++++ GIVEN DATA

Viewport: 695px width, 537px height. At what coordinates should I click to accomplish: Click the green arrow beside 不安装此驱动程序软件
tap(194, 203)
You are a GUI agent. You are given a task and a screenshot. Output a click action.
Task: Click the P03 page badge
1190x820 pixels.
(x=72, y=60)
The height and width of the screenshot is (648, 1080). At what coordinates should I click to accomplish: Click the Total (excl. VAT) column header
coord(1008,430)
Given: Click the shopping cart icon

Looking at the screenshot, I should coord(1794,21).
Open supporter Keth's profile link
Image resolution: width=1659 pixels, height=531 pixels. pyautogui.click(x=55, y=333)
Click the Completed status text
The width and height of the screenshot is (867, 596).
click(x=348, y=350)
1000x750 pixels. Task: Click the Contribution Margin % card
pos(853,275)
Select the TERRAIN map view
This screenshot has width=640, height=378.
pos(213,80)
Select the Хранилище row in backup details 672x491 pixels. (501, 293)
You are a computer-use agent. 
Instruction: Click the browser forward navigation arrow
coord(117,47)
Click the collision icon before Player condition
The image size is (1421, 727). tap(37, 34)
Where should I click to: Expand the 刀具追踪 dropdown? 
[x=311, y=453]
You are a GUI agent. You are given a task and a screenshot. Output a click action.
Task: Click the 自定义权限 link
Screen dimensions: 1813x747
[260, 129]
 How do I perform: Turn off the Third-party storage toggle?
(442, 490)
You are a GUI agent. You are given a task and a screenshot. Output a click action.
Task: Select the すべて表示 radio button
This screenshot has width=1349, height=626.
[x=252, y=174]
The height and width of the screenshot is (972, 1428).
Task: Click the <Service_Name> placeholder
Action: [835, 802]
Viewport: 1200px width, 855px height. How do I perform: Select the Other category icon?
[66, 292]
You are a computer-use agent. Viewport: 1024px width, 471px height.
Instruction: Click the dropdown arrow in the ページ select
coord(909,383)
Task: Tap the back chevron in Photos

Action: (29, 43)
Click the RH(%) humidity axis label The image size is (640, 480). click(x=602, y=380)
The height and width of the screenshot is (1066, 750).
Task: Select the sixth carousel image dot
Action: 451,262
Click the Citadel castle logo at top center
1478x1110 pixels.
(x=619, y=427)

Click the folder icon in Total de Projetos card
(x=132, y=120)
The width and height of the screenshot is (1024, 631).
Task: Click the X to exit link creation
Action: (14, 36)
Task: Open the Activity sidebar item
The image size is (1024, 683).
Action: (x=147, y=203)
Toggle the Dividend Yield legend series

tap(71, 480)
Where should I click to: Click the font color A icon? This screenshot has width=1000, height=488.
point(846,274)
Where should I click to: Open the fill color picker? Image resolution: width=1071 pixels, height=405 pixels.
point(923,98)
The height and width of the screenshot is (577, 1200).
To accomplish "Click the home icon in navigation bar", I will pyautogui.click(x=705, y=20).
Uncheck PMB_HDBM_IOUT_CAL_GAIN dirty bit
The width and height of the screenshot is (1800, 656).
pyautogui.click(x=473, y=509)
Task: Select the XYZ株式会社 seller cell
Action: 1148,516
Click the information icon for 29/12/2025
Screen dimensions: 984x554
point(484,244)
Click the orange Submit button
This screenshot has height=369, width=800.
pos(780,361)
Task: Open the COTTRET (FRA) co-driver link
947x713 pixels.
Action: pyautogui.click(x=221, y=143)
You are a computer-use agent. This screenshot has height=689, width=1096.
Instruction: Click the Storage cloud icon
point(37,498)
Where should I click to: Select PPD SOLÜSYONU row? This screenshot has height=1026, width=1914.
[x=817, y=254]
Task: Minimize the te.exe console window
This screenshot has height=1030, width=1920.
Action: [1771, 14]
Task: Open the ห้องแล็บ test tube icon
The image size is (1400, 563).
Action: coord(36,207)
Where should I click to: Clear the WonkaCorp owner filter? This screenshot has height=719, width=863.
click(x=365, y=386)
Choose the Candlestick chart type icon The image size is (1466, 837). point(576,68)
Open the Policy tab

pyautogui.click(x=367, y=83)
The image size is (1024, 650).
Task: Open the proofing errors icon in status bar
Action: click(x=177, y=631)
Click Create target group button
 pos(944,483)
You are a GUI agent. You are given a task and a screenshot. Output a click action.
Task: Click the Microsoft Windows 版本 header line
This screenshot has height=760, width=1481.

++++++++

**ASSIGNED TASK**
Starting at the line that holds "The image size is (1024, 683).", set down each line exactly through the last line of the records above, and no others.

**RESPONSE TO THIS TASK**
The image size is (1024, 683).
Action: (x=147, y=203)
Toggle the Dividend Yield legend series

tap(71, 480)
Where should I click to: Click the font color A icon? This screenshot has width=1000, height=488.
point(846,274)
Where should I click to: Open the fill color picker? Image resolution: width=1071 pixels, height=405 pixels.
point(923,98)
The height and width of the screenshot is (577, 1200).
To accomplish "Click the home icon in navigation bar", I will pyautogui.click(x=705, y=20).
Uncheck PMB_HDBM_IOUT_CAL_GAIN dirty bit
The width and height of the screenshot is (1800, 656).
pyautogui.click(x=473, y=509)
Task: Select the XYZ株式会社 seller cell
Action: 1148,516
Click the information icon for 29/12/2025
Screen dimensions: 984x554
point(484,244)
Click the orange Submit button
This screenshot has height=369, width=800.
pos(780,361)
Task: Open the COTTRET (FRA) co-driver link
947x713 pixels.
Action: pyautogui.click(x=221, y=143)
You are a computer-use agent. This screenshot has height=689, width=1096.
Instruction: Click the Storage cloud icon
point(37,498)
Where should I click to: Select PPD SOLÜSYONU row? This screenshot has height=1026, width=1914.
[x=817, y=254]
Task: Minimize the te.exe console window
This screenshot has height=1030, width=1920.
Action: [1771, 14]
Task: Open the ห้องแล็บ test tube icon
The image size is (1400, 563).
Action: coord(36,207)
Where should I click to: Clear the WonkaCorp owner filter? This screenshot has height=719, width=863.
click(x=365, y=386)
Choose the Candlestick chart type icon The image size is (1466, 837). point(576,68)
Open the Policy tab

pyautogui.click(x=367, y=83)
The image size is (1024, 650).
Task: Open the proofing errors icon in status bar
Action: click(x=177, y=631)
Click Create target group button
 pos(944,483)
You are a GUI agent. You are given a task and a screenshot. Output a click action.
Task: Click the Microsoft Windows 版本 header line
This screenshot has height=760, width=1481.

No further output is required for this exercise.